The common wisdom is bleak: student loans are preventing borrowers everywhere from living The American Dream Buy A House.
It doesn’t have to be that way, however.
Here are 6 ways to maximize your chance of buying your dream home — even if you have student loan debt.
Student Loan Debt Statistics
If you have student loan debt, you’re not alone. There are more than 44 million borrowers who collectively owe $1.5 trillion in student loan debt, according to personal finance site Make Lemonade. The same student loan debt statistics report also found that:
- Nearly 2.2 million student loan borrowers have a student loan balance of at least $100,000
- There is $31 billion of student loan debt that is 90 or more days overdue.
- There is nearly $850 billion of student loan debt outstanding for borrowers age 40 or younger
1. Focus on your credit score
FICO credit scores are among the most frequently used credit scores, and range from 350-800 (the higher, the better). A consumer with a credit score of 750 or higher is considered to have excellent credit, while a consumer with a credit score below 600 is considered to have poor credit.
To qualify for a mortgage and get a low mortgage rate, your credit score matters.
Each credit bureau collects information on your credit history and develops a credit score that lenders use to assess your riskiness as a borrower. If you find an error, you should report it to the credit bureau immediately so that it can be corrected.
2. Manage your debt-to-income ratio
Many lenders evaluate your debt-to-income ratio when making credit decisions, which could impact the interest rate you receive.
A debt-to-income ratio is your monthly debt payments as a percentage of your monthly income. Lenders focus on this ratio to determine whether you have enough excess cash to cover your living expenses plus your debt obligations.
Since a debt-to-income ratio has two components (debt and income), the best way to lower your debt-to-income ratio is to:
- repay the existing debt;
- earn more income; or
- do both
3. Pay attention to your payments
Simply put, lenders want to lend to financially responsible borrowers.
Your payment history is one of the largest components of your credit score. To ensure on-time payments, set up autopay for all your accounts so the funds are directly debited each month.
FICO scores are weighted more heavily by recent payments so your future matters more than your past.
In particular, make sure to:
- Pay off the balance if you have a delinquent payment
- Don’t skip any payments
- Make all payments on time
4. Get pre-approved for a mortgage
Too many people find their home and then get a Mortgage Preapproval.
Get pre-approved with a lender first.

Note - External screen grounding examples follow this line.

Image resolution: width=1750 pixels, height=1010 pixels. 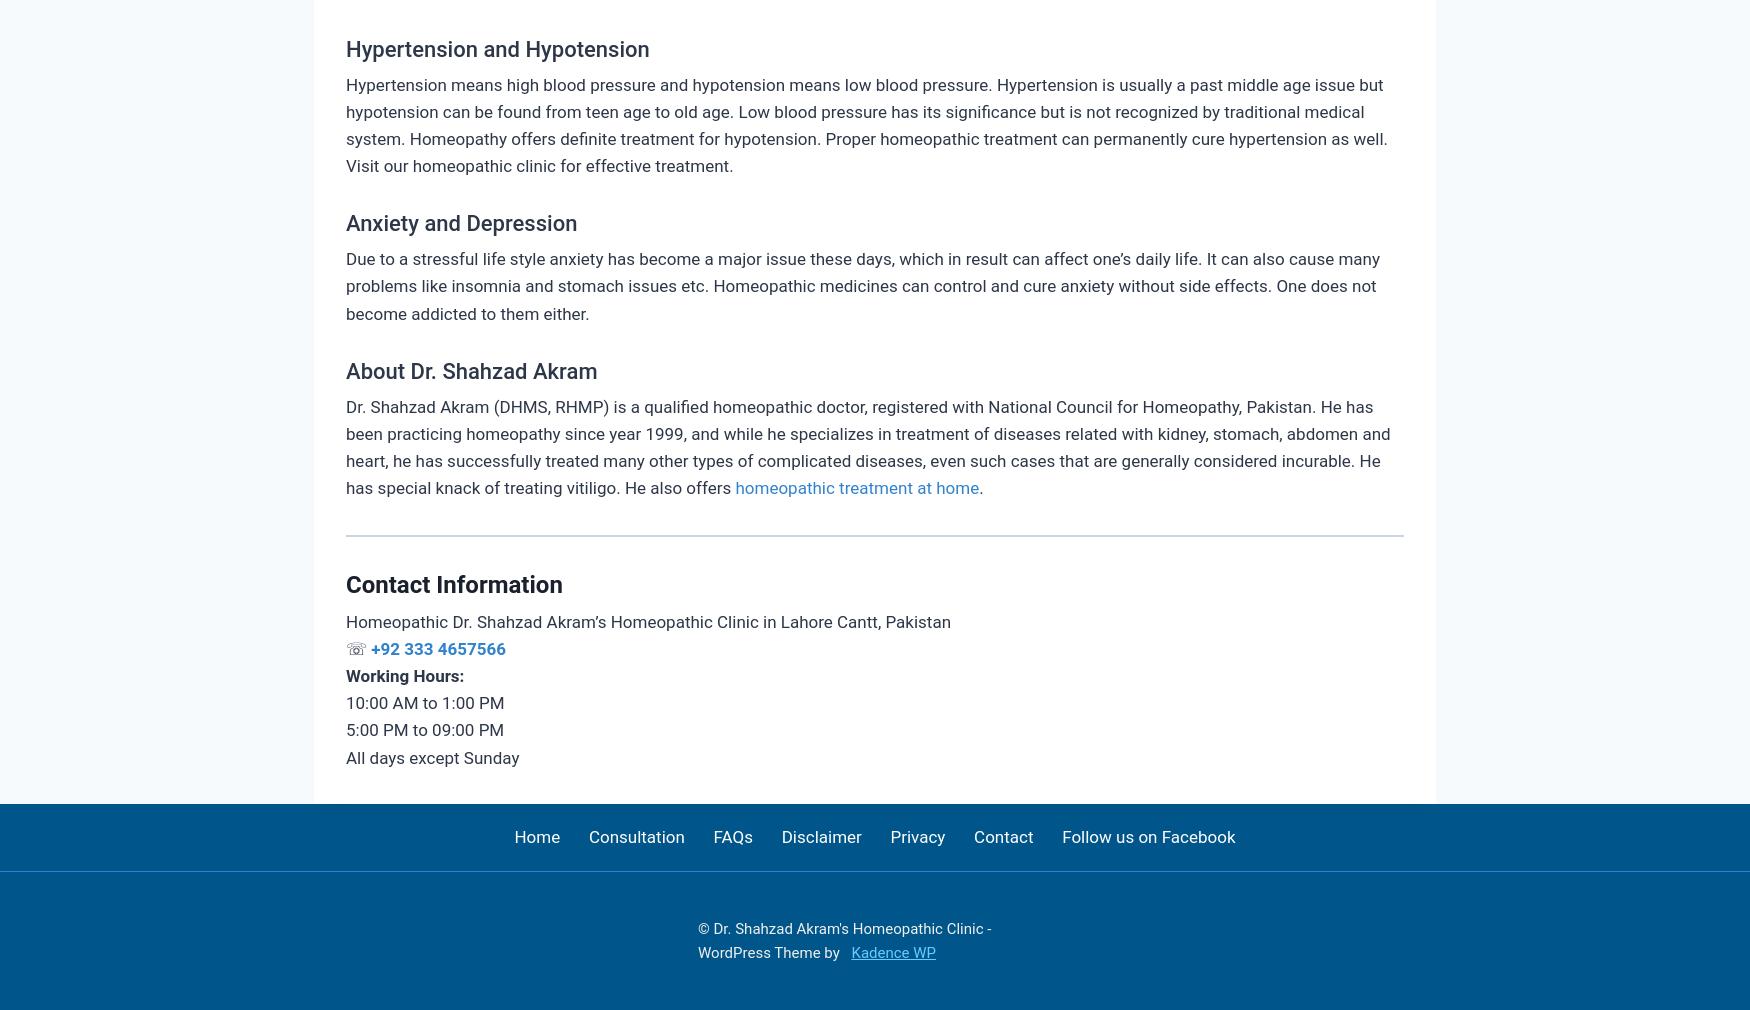 I want to click on 'Disclaimer', so click(x=820, y=835).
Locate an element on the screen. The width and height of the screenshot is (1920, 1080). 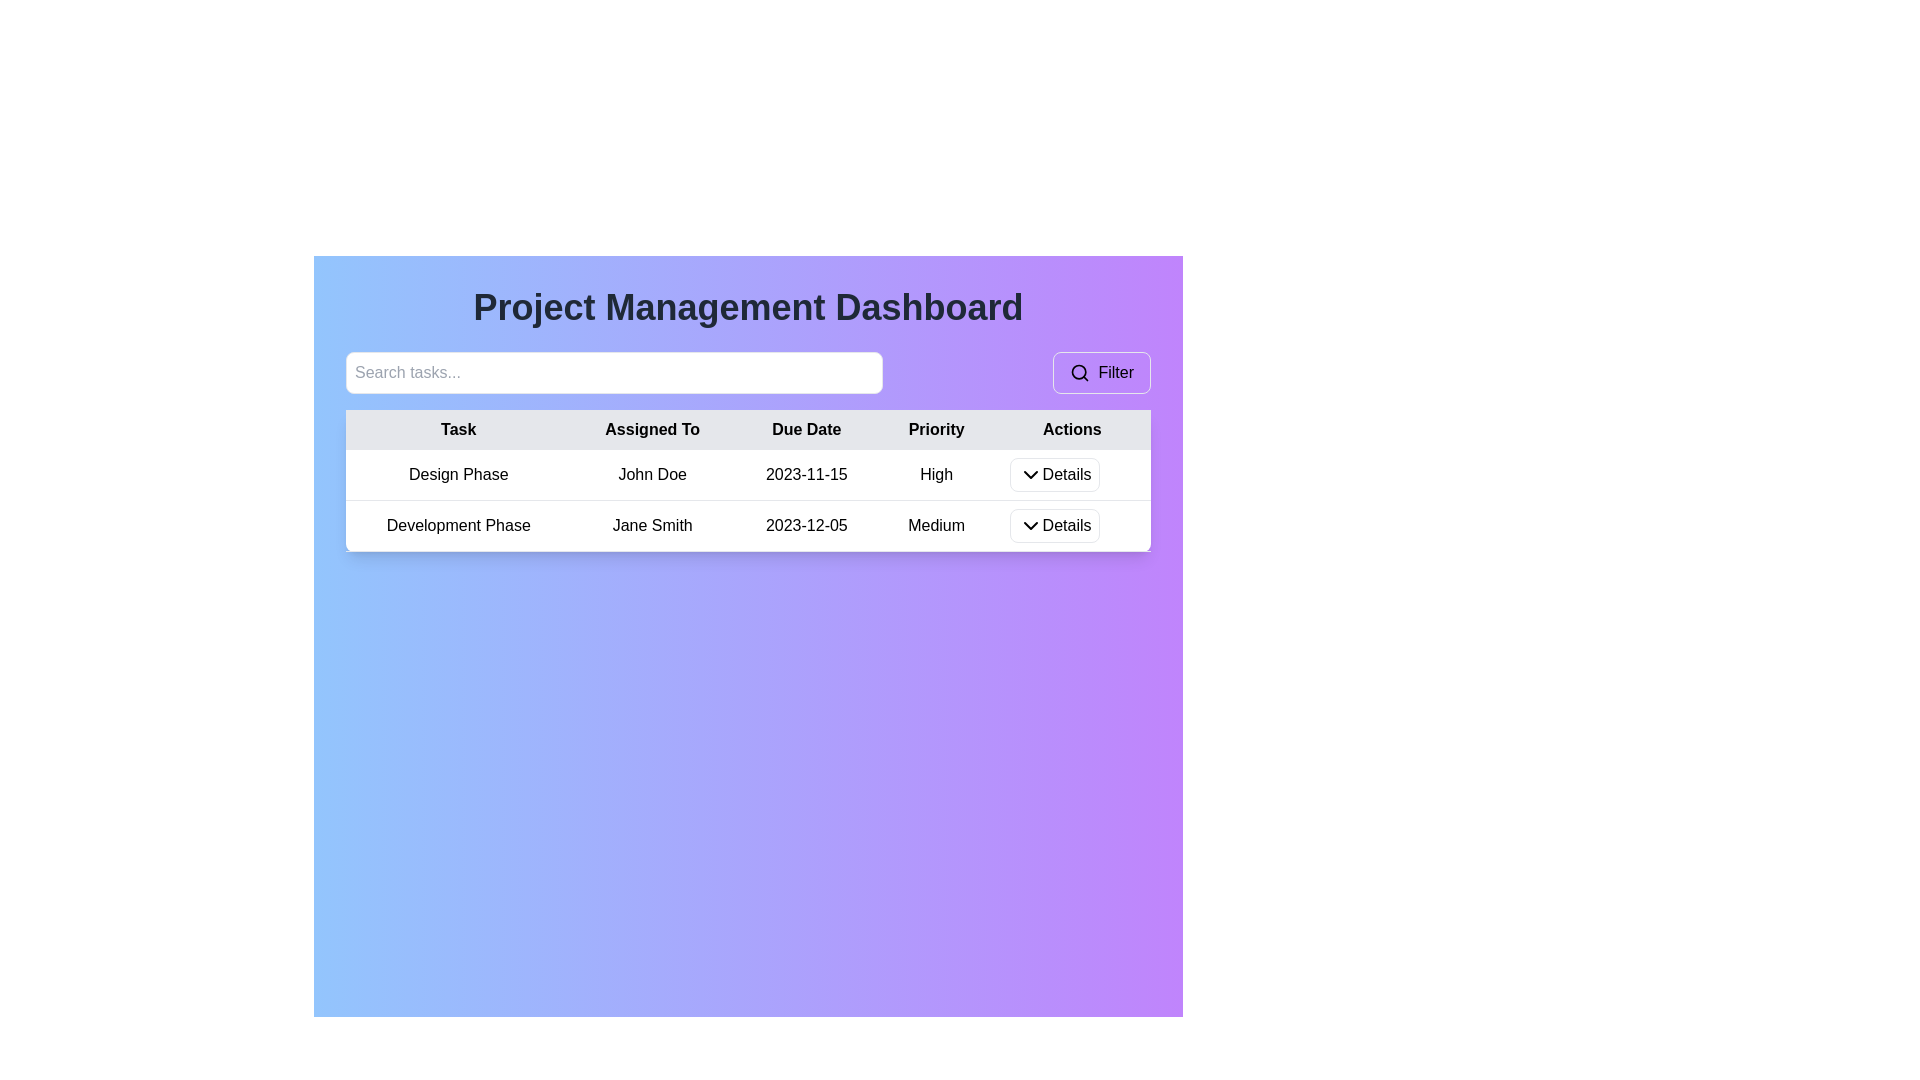
the static text component labeled 'High' in the 'Priority' column of the first row in the 'Project Management Dashboard' table is located at coordinates (935, 475).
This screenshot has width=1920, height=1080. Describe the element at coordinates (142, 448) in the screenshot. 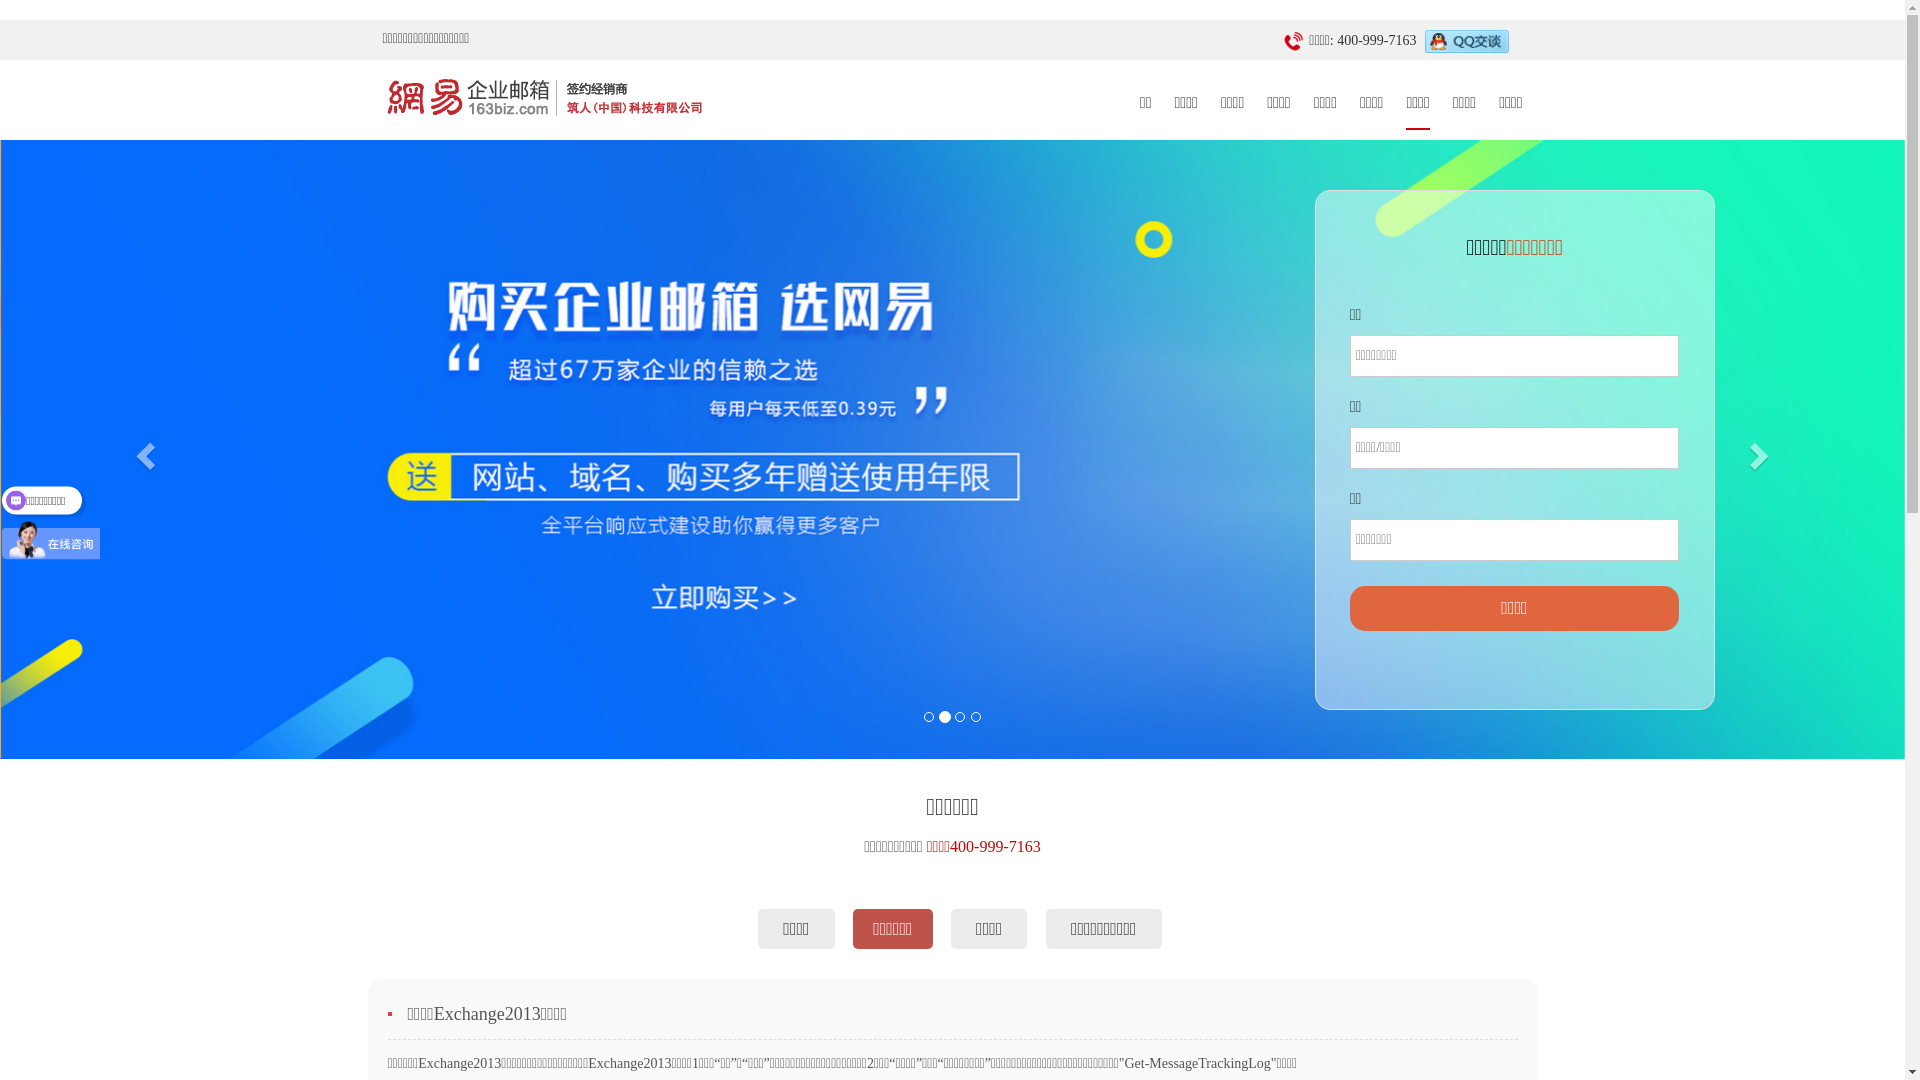

I see `'Previous'` at that location.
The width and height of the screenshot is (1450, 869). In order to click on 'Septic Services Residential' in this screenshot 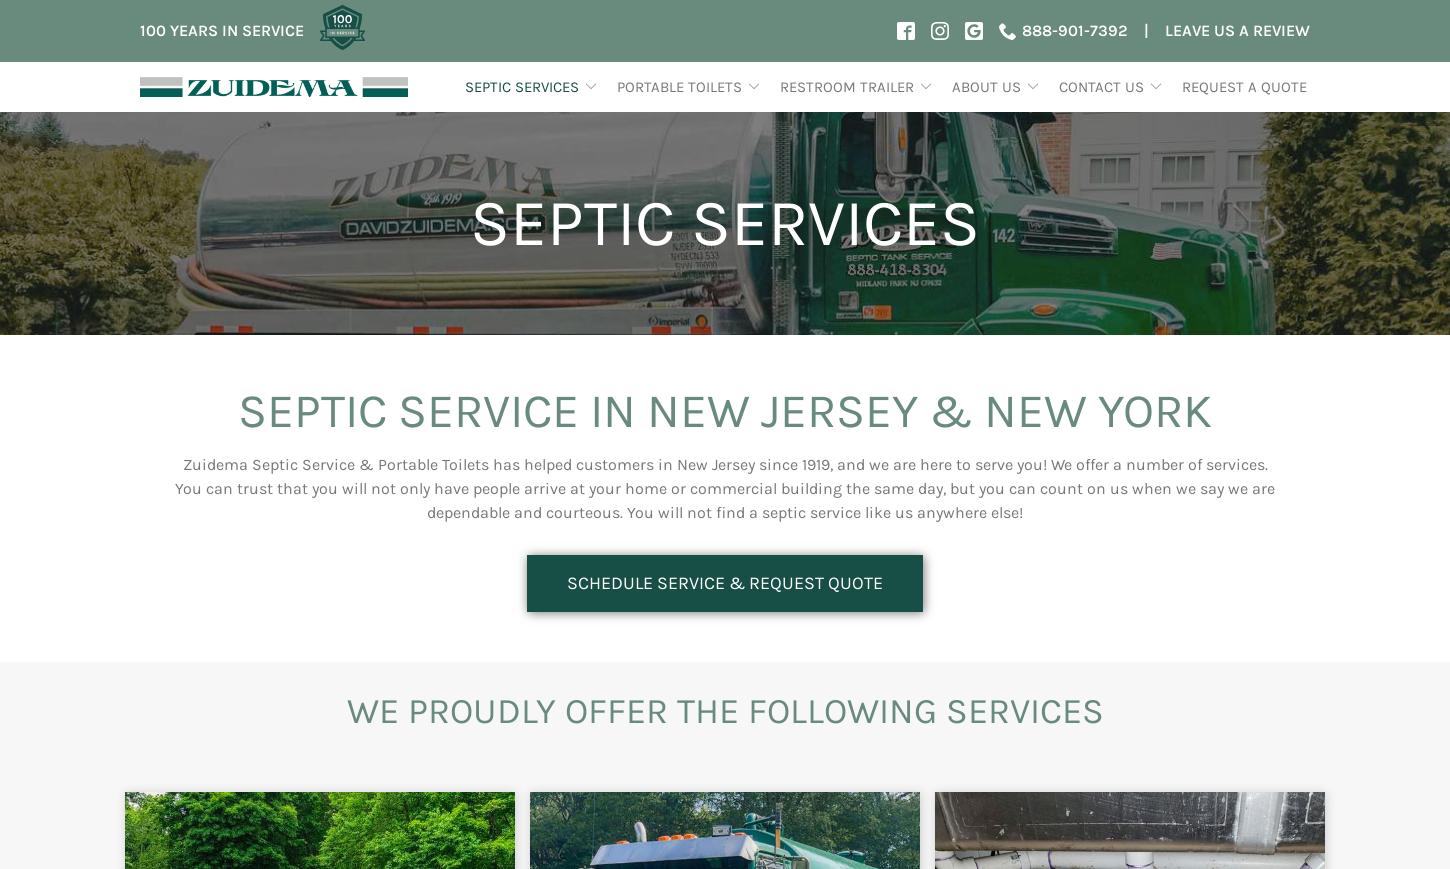, I will do `click(479, 717)`.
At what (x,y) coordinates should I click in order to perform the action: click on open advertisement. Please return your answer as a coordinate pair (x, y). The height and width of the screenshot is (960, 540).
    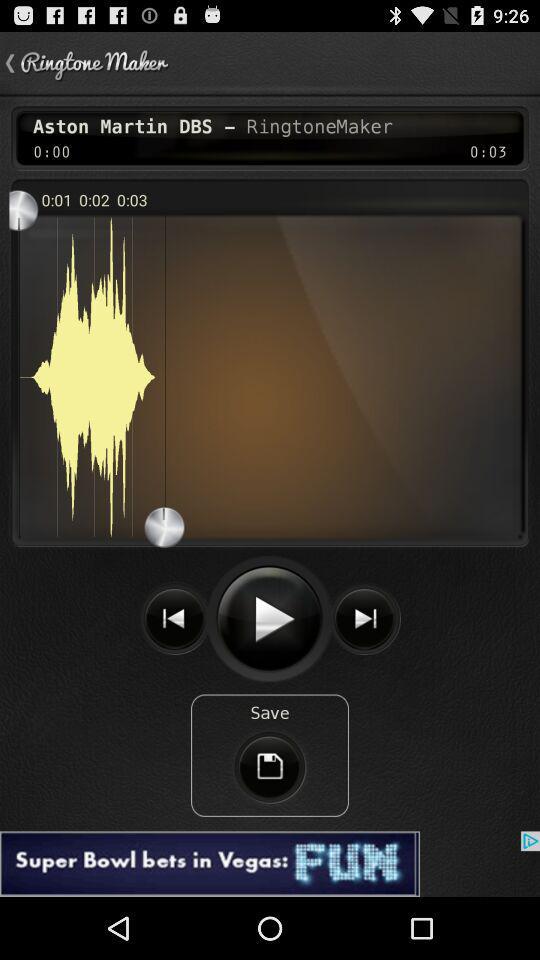
    Looking at the image, I should click on (270, 863).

Then, you’ll know how much home you can afford.
To Get Pre Approved for a Home Loan, lenders will look at your income, assets, credit profile, and employment, among other documents.
5. Keep credit utilization low
Lenders also evaluate your credit card utilization, or your monthly credit card spending as a percentage of your credit limit.
Ideally, your credit utilization should be less than 30%. If you can keep it less than 10%, even better.
For example, if you have a $10,000 credit limit on your credit card and spent $3,000 this month, your credit utilization is 30%.
Here are some ways to manage your credit card utilization:
- set up automatic balance alerts to monitor credit utilization
- ask your lender to raise your credit limit (this may involve a hard credit pull so check with your lender first)
- pay off your balance multiple times a month to reduce your credit utilization
6. Look for down payment assistance
There are various types of down payment assistance, even if you have student loans.
Here are a few:
- FHA loans – federal loan through the Federal Housing Authority
- USDA loans – zero-down mortgages for rural and suburban homeowners
- VA loans – if military service
There are federal, state, and local assistance programs to buy a house as well so are on the lookout.